━━━━━ SOURCE MATERIAL

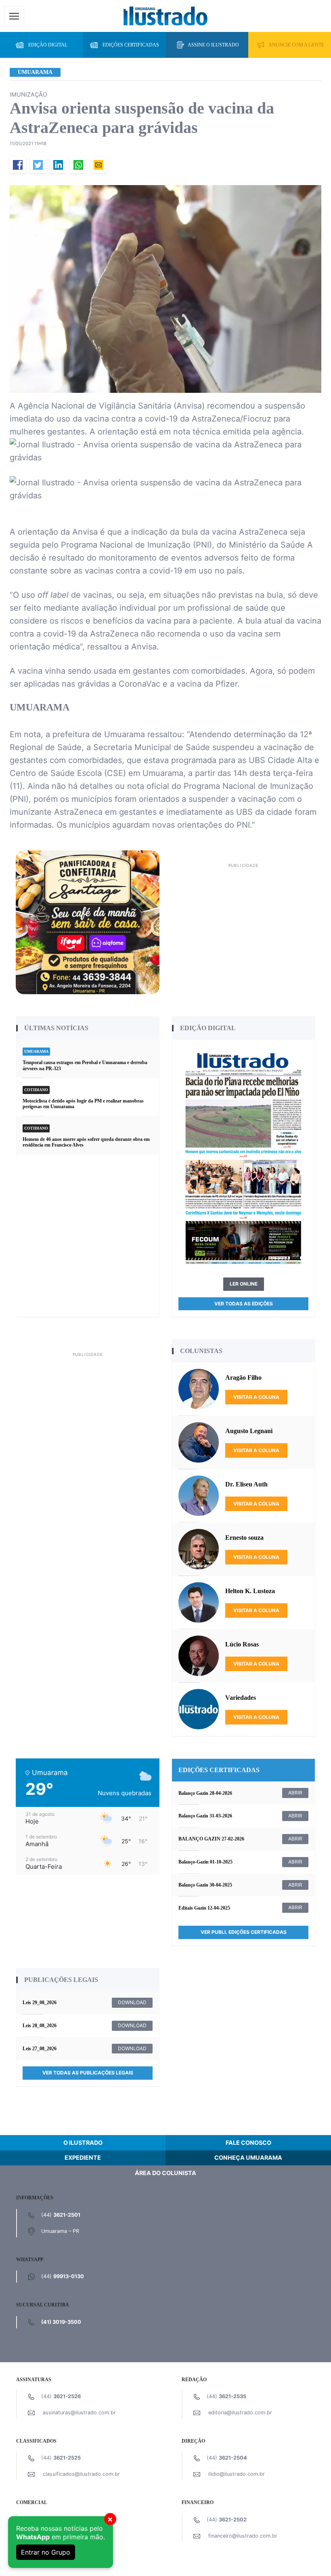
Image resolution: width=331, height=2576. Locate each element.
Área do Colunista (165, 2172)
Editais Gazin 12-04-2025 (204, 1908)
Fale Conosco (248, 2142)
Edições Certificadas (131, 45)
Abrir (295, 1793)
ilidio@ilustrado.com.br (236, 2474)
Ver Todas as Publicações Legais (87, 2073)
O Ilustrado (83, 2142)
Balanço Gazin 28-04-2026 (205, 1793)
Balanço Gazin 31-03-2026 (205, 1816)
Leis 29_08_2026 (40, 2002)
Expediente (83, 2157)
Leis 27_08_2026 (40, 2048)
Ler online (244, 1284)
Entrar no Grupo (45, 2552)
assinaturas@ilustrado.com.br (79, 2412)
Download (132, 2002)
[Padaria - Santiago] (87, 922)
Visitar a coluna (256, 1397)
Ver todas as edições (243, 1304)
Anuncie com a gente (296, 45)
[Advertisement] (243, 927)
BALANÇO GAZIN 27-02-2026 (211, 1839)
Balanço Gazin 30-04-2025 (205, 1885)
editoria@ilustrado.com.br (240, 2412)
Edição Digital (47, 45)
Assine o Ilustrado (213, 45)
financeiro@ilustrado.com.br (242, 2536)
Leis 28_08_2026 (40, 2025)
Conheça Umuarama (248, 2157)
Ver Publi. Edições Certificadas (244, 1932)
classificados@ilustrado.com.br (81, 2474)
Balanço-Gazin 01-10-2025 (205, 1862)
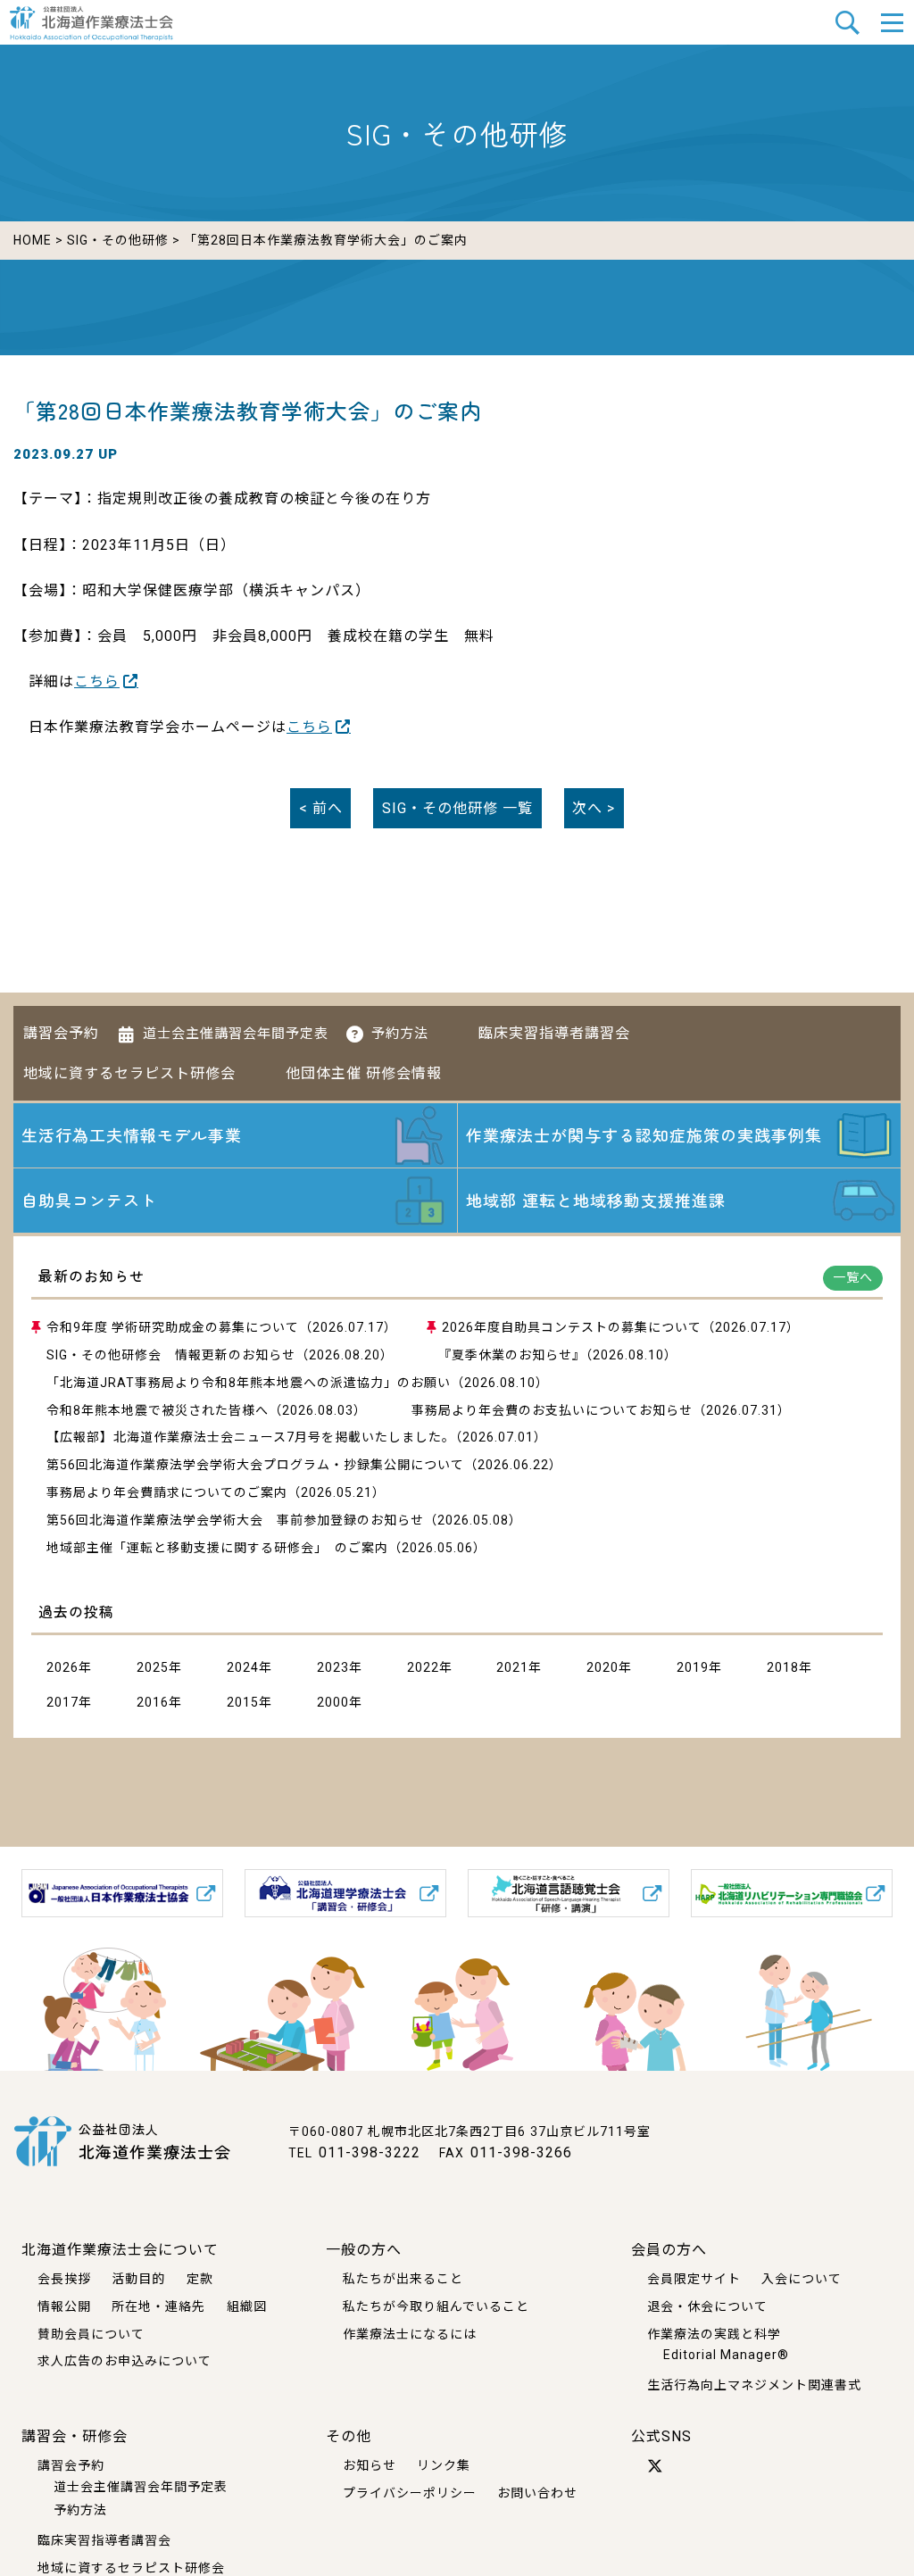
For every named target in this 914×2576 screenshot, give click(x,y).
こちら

━━━━━━━━━━

Looking at the records, report the number of lines that hold the string "Certificadas", with no other text.

2